DİSK-AR’ın 2016 yılına ait asgari ücret raporuna göre yaklaşık 6 milyon yurttaş asgari ücret alarak çalışmaktaydı. Net asgari ücret üzerinden hesaplandığında 2015 yılında 6 milyon asgari ücretlinin gayrisafi yurt içi hasıla (GSYH) içinden aldığı pay yüzde 3.68 iken son 2024 yılına gelindiğinde asgari ücretli çalışan sayısı yaklaşık 7.5 milyon kişiye yükseldi. Asgari ücretli sayısındaki yüzde 25 oranındaki artışa, ve hükümetin asgari ücrette yapılan zam oranlarıyla övünmesine rağmen asgari ücretlilerin GSYH içinden aldığı pay yüzde 3.52’ye düştü. Asgari ücret 2015’teki alım gücünü korusaydı 2024 yılı sonunda ülkedeki toplam gelirden alması gereken pay yüzde 4.6 seviyesinde olmalıydı.

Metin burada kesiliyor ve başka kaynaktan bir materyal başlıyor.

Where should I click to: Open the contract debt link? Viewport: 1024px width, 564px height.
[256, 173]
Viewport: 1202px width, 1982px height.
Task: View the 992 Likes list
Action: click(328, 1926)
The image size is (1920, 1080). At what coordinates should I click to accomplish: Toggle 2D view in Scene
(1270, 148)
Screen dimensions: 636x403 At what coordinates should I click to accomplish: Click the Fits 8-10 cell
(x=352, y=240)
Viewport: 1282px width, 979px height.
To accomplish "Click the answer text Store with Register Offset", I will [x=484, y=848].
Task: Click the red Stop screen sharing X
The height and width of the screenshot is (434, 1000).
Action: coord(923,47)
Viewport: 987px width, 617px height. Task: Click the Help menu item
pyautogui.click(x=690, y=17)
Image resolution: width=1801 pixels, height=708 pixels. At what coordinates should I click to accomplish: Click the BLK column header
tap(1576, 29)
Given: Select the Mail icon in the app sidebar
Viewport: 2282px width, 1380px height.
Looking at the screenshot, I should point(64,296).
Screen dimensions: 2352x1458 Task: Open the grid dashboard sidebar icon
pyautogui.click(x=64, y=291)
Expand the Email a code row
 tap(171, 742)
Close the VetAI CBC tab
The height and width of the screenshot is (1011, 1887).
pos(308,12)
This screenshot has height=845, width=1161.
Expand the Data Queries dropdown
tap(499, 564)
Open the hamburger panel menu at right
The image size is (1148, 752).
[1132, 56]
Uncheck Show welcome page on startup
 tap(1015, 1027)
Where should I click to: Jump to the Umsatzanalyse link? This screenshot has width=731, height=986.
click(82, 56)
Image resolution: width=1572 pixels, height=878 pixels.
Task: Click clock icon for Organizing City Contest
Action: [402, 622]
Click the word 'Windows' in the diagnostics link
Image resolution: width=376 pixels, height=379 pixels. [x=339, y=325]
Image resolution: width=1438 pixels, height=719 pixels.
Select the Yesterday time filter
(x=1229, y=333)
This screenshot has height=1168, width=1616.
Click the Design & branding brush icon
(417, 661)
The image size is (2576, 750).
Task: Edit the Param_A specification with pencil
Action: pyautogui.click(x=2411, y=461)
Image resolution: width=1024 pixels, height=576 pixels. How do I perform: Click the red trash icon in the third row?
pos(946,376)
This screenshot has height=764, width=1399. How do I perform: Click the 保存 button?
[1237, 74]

2015 yılında bir asgari ücretli maaşıyla yaklaşık 65 kilogram kıyma, 75 litre zeytinyağı ya da 12 çeyrek altın alabiliyordu. Bugünse aynı maaşla yalnızca 20 kilogram kıyma, 25 litre zeytinyağı ya da 2 çeyrek altın alınabiliyor. Yani asgari ücretlinin alım gücü on yılda yaklaşık yüzde 60 azaldı. Artış rakamlarda kalsa da işçinin sofrasına yansımadı. Ücretteki erime yalnızca gıda fiyatlarıyla sınırlı değil. Merkez Bankası verilerine göre 2005 yılında yıllık asgari ücretle 31 cumhuriyet altını alınabiliyordu. 2024 kasım itibarıyla bu rakam 11.6 altına düştü. Yani asgari ücretli son yirmi yılda 20 cumhuriyet altını kaybetti.
Asgari ücret artık yalnızca en düşük gelir değil, ortalama ücret haline geldi. Çalışanların neredeyse yarısı asgari ücret civarında maaş alıyor. DİSK-AR’ın 2023 verilerinde asgari ücretin yüzde 20 fazlası ve altında çalışanların oranı yüzde 66 iken, asgari ücretin iki katından fazla maaş alanların oranı yalnızca yüzde 7,5. Kayıt dışı çalışanlarda tablo daha da ağır: Bu kesimin yüzde 41’i asgari ücretin yarısı ya da altında ücret alıyor.
Vergi istisnası uygulaması da işçinin cebine yansımıyor. Asgari ücretteki vergi muafiyeti “matrahtan indirim” yerine “vergiden indirim” şeklinde uygulandığı için, brüt maaşı 35 bin TL olan bir işçi yılda yaklaşık 15 bin TL kaybediyor. Devletin “vergi avantajı” olarak sunduğu düzenleme de böylece işçiye değil, işverene yarıyor.